Task Force Berlin – Warum jetzt erst recht niemand wählen geht



Am 22. September ist die Bundestagswahl. Eine wichtige Sache, für ganz Deutschland.
Die Wahlbeteiligung wird immer niedriger, besonders bei Jugendlichen, eine traurige Tatsache, gegen die ProSieben versucht, vorzugehen.

Der Ansatz ist gut, vier Prominente, die versuchen, zwischen Jugendlichen und Politikern zu vermitteln. Nur leider hapert es an der Durchführung.

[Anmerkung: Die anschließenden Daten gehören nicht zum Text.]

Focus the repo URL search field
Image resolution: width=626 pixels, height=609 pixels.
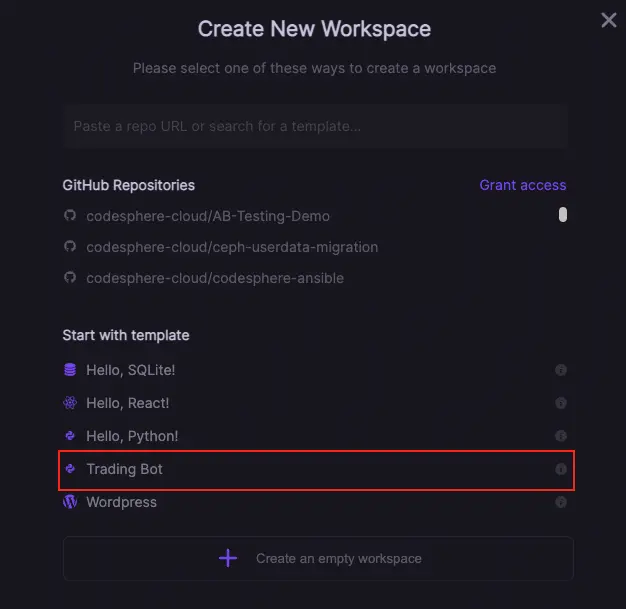click(x=315, y=126)
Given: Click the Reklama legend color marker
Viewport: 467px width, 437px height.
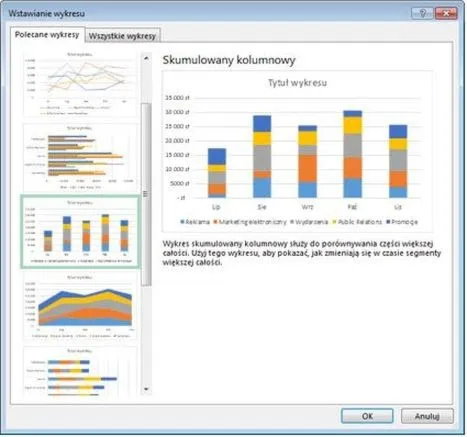Looking at the screenshot, I should [182, 222].
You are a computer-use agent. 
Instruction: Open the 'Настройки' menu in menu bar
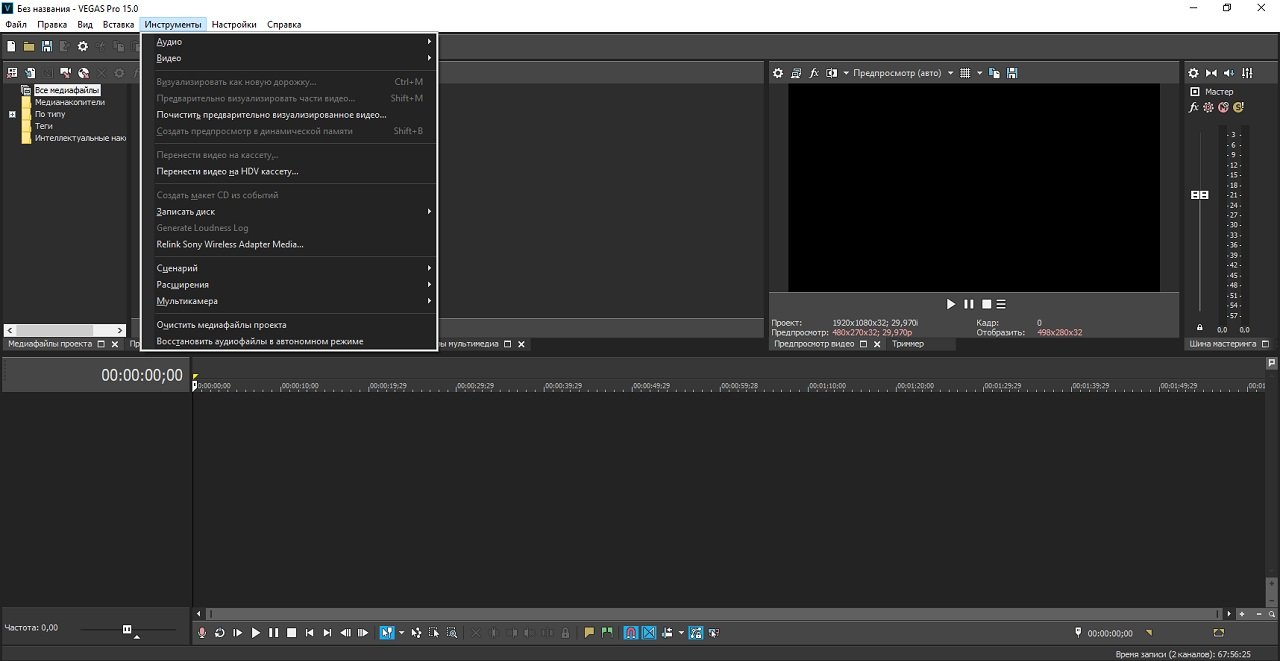(233, 24)
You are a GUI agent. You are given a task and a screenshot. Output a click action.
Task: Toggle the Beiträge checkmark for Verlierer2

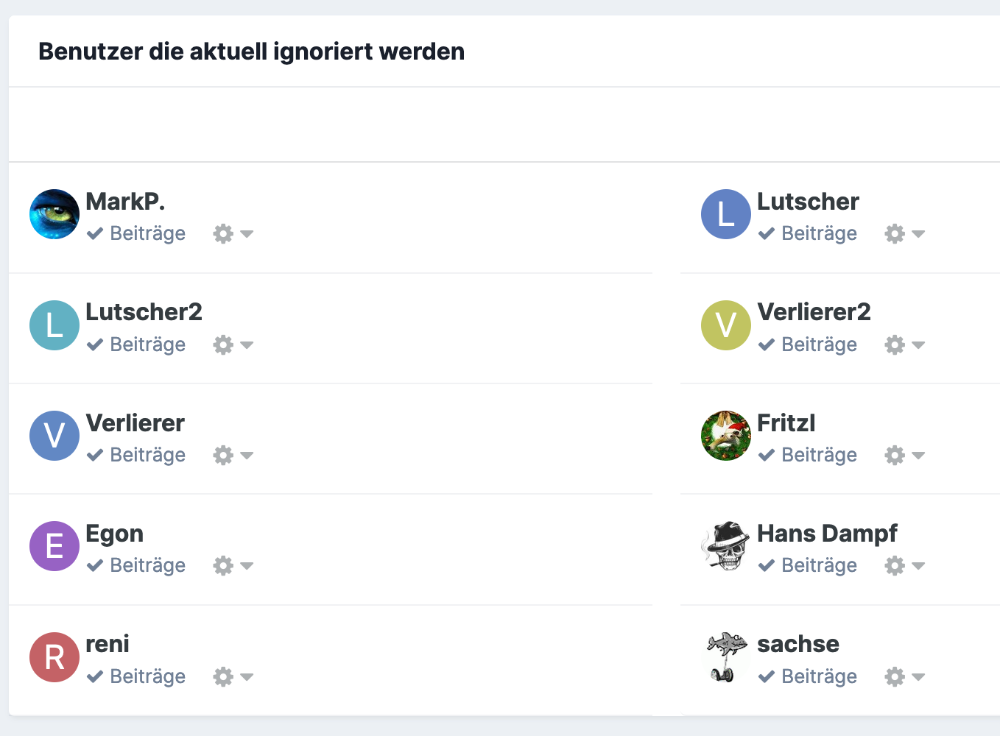pyautogui.click(x=767, y=344)
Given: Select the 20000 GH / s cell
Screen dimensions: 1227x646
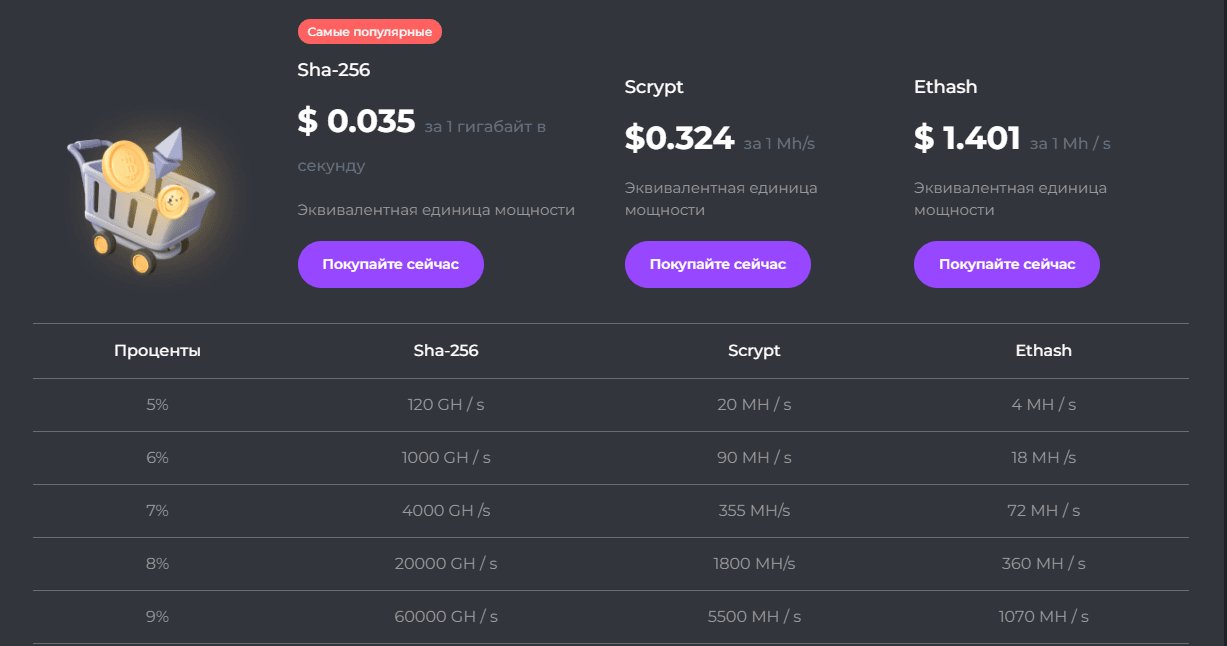Looking at the screenshot, I should [x=446, y=564].
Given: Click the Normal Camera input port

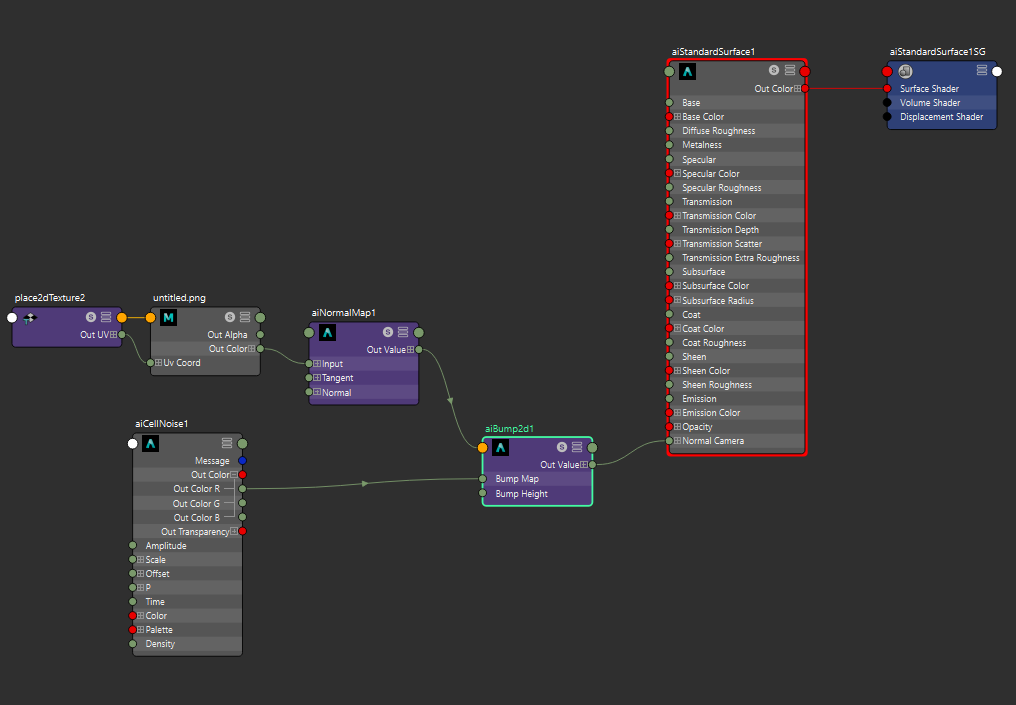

Eine der Prominenten – Rebecca Mir – scheint aus der Sache lieber ihre persönliche Show zu machen, lässt die Politiker nicht ausreden, fragt nach Missständen, die schon längst ausgebügelt wurden, wie zum Beispiel das Gesetz zur Homo-Ehe.
Sie sagt selbst, als Erstwählerin hat sie noch nicht so den Plan von Politik, womit sie ganz klar Recht hat, aber muss man jemand Planlosen dann wirklich zum Mediator zwischen Politikern und anderen Planlosen machen?
Und diese Planlosen, diese Erstwähler, sind leider völlig einseitig dargestellt.
Primär Politik-Verdrossene, die von sich selbst oder auch über ihre Generation sagen, sie würden einfach nicht verstehen, was die Politiker so von sich geben, weil sie so unverständlich sprächen.
Wenn man nur Jugendliche aus Problem-Vierteln ohne Schulabschluss befragt, ist das überhaupt kein Wunder.

Ich selbst bin auf Bundes-Ebene ebenfalls Erstwählerin, habe aber keine Probleme damit, die Politiker zu verstehen, meine Probleme mit der Politik liegen anderswo, fragt mich danach mal ein Promi? Nein, weil es natürlich viel leichter ist zu sagen „Politiker müssen volksnäher werden“, man geht mit ihnen einen Kaffee trinken und damit hat sich die Sache.
Konkrete Verbesserungsvorschläge werden typischerweise gar nicht gemacht, aber selbstverständlich wird gesagt, dass man sich darum kümmert. Kann man ja mitten im Wahlkampf auch nicht zugeben, dass es manche Probleme einfach gibt, und man diese nicht lösen kann, ohne woanders neue hervorzurufen.

Wenn man sich aber schließlich mit ein paar Aussagen einzelner Politiker anfreunden kann, oder man diesen einfach nur sympathisch findet (soll’s geben), so wird einem das direkt wieder madig gemacht, und zwar durch Micki Beisenherz (oder so – „Deutschlands bestem Comedy-Autoren“) und seine blondgelockte Kollegin, die ihm nur nach der Schnauze redet.
Jegliche Aussage der Politiker wird ins Lächerliche gezogen, und wenn an manchen Aussagen einfach nichts auszusetzen ist, macht man eben die Person lächerlich.
Im Endeffekt ist in 5 Tagen „Task Force Berlin“ nicht ein Politiker gut weggekommen, wer soll denn diese – so dargestellten – Witzfiguren jetzt noch wählen?

Ich bin mit der Einstellung an die Sendung herangegangen, dass ich eigentlich weiß, wen ich wähle, ich mir aber gern auch nochmal andere Stimmen anhöre, eine Meinung kann schließlich immer geändert werden. Ich muss sagen, ich bin echt enttäuscht von der eigentlich so gut gemeinten Idee.


Also Leute, macht’s wie ich. Geht wählen. Nehmt eins unserer wichtigsten Rechte wahr. Und wenn ihr’s schon nicht aus Interesse oder Engagement macht, dann doch bitte wenigstens, damit nie wieder eine Sendung wie „Task Force Berlin“ über den Bildschirm flackern muss.